▶ [PROBLEM STATEMENT]: The expected response is a copy of every line in the entries below that includes the word "computer".

▶ [DATA SECTION]:

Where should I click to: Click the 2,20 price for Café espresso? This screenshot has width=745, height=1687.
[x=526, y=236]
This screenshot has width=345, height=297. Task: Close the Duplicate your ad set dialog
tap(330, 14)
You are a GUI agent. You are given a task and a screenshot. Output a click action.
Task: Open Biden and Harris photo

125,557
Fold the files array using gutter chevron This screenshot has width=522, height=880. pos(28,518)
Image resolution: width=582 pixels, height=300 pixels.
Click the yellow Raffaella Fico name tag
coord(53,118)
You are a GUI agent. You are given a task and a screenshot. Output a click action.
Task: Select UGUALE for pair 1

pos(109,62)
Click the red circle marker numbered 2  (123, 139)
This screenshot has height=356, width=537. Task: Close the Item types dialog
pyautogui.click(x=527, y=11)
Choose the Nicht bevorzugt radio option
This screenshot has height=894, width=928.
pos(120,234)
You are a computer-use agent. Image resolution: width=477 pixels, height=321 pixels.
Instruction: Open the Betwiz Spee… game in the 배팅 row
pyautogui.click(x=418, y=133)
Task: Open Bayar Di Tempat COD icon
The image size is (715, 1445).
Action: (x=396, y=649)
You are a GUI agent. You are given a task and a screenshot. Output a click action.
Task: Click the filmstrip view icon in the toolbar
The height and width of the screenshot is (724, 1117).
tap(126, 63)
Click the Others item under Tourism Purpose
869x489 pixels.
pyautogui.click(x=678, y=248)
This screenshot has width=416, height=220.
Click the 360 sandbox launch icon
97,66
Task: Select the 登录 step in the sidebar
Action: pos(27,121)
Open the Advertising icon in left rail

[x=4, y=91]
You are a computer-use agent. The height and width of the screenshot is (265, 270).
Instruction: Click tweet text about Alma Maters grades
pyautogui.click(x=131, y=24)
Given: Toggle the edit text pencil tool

▶ [ANSWER TO THIS EXERCISE]:
You are a computer-use agent. Image resolution: width=477 pixels, height=321 pixels.
You are a computer-use agent. The height and width of the screenshot is (265, 270).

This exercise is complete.